THE TASK
Every line that includes the word "computer" needs to be copied from the listing.

MATERIAL TO PROCESS
____

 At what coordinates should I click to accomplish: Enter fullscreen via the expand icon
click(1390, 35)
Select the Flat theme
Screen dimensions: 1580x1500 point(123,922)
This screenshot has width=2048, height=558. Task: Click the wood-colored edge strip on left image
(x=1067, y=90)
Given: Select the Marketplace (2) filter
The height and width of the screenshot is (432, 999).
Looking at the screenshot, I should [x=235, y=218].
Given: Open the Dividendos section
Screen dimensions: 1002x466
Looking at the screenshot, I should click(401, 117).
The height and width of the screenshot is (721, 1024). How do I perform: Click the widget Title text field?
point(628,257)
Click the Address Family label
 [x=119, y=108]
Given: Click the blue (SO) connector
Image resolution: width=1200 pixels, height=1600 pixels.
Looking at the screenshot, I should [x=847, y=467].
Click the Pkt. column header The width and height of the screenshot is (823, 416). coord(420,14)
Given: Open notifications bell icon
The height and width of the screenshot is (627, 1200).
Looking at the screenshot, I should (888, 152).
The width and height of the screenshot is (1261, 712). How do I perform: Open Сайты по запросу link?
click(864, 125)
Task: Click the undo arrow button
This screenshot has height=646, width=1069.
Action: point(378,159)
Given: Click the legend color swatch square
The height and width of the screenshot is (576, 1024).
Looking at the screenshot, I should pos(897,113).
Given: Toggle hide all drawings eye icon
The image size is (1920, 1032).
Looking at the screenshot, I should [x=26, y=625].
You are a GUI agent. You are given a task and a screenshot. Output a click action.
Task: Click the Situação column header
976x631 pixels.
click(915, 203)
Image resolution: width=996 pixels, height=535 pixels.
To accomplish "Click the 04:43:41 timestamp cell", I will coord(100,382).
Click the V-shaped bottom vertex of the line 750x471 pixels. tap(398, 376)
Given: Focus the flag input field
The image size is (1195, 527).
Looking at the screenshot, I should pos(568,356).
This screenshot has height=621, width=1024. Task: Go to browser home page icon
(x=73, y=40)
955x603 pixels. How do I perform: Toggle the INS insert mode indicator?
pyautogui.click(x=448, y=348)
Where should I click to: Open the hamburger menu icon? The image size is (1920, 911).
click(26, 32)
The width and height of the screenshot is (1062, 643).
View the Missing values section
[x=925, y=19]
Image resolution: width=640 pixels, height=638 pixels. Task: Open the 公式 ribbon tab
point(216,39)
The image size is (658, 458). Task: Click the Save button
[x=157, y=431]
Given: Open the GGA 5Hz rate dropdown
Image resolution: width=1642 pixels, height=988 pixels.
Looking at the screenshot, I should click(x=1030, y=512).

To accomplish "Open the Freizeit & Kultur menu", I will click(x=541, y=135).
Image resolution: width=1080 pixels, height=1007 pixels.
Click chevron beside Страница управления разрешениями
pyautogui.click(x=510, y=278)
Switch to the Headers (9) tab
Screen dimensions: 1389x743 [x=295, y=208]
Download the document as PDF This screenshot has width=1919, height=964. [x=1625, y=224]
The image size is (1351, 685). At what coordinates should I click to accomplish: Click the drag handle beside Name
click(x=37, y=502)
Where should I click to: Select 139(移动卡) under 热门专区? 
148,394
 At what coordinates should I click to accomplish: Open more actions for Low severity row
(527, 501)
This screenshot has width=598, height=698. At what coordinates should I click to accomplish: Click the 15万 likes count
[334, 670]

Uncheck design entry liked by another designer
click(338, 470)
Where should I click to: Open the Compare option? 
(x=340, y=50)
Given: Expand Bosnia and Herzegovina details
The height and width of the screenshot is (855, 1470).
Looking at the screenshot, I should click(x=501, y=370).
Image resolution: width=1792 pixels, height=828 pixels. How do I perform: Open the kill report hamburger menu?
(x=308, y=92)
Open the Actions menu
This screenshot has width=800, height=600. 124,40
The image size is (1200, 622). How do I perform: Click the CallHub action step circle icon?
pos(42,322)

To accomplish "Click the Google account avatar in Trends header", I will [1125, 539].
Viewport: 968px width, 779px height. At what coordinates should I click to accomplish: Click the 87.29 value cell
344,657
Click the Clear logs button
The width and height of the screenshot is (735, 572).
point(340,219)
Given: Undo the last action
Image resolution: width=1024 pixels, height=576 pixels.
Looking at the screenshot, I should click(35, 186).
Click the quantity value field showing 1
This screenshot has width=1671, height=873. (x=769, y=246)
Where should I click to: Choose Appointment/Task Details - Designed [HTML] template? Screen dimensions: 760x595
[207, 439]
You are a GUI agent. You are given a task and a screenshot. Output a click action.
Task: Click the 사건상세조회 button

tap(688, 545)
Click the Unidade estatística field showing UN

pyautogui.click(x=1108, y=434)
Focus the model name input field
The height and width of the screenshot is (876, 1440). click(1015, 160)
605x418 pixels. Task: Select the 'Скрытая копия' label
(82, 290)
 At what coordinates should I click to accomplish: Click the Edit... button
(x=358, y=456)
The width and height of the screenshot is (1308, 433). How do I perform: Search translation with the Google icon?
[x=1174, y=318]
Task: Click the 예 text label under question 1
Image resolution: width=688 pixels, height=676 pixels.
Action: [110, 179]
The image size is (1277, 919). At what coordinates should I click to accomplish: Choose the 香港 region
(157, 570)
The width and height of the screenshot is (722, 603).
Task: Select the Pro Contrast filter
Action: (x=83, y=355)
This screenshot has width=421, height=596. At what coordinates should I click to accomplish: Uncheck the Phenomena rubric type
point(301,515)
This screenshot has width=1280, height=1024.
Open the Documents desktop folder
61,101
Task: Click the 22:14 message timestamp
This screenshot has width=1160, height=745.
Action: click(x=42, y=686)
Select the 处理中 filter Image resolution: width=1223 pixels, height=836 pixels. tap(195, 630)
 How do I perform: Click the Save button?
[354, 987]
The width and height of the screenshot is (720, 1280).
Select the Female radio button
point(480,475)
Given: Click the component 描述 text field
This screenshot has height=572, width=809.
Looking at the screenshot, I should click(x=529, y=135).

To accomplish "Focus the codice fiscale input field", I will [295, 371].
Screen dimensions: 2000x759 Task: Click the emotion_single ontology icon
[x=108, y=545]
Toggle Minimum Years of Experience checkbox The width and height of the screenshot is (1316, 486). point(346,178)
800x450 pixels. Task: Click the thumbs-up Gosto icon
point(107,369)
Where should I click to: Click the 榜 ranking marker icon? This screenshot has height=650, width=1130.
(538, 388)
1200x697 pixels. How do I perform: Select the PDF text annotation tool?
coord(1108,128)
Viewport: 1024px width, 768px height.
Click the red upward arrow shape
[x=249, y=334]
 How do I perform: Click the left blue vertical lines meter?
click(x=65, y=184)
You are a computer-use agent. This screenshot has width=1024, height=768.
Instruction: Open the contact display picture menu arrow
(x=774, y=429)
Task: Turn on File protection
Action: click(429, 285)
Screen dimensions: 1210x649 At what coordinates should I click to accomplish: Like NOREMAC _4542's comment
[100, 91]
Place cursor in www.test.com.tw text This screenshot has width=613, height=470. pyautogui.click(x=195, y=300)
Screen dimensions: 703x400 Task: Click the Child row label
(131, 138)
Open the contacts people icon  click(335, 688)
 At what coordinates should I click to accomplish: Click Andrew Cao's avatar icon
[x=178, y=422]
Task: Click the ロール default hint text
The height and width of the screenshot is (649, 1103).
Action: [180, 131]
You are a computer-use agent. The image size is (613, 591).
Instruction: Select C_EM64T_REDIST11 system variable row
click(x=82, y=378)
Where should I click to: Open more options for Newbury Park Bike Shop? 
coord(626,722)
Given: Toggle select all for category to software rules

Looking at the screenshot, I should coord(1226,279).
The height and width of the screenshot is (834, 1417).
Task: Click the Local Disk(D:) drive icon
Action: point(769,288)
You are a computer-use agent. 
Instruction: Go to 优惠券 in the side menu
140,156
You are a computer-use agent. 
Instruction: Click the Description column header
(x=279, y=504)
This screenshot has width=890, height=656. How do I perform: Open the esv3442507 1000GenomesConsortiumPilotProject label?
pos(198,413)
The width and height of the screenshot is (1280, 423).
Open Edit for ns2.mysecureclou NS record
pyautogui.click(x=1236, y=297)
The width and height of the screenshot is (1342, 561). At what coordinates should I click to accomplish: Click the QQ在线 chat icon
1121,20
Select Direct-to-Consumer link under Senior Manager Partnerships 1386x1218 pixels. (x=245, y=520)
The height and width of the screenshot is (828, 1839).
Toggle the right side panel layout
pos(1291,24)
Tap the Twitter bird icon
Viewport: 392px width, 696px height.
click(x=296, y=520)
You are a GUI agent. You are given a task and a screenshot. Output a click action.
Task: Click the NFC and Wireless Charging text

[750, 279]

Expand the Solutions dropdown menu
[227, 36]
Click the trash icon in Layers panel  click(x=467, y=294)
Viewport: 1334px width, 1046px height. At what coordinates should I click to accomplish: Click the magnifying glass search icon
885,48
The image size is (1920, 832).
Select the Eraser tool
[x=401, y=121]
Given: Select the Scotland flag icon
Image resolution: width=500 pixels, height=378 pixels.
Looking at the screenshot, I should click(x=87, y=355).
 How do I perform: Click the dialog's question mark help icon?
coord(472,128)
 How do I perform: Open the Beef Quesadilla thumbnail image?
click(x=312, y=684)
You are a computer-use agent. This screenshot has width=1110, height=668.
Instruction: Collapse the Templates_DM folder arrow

____

EXPECTED ANSWER
You are a computer-use agent. This screenshot has width=1024, height=768.
You are a computer-use agent. The image size is (613, 591).
You are a computer-use agent. 
You are a computer-use agent. 
You are a computer-use agent. This screenshot has width=1110, height=668.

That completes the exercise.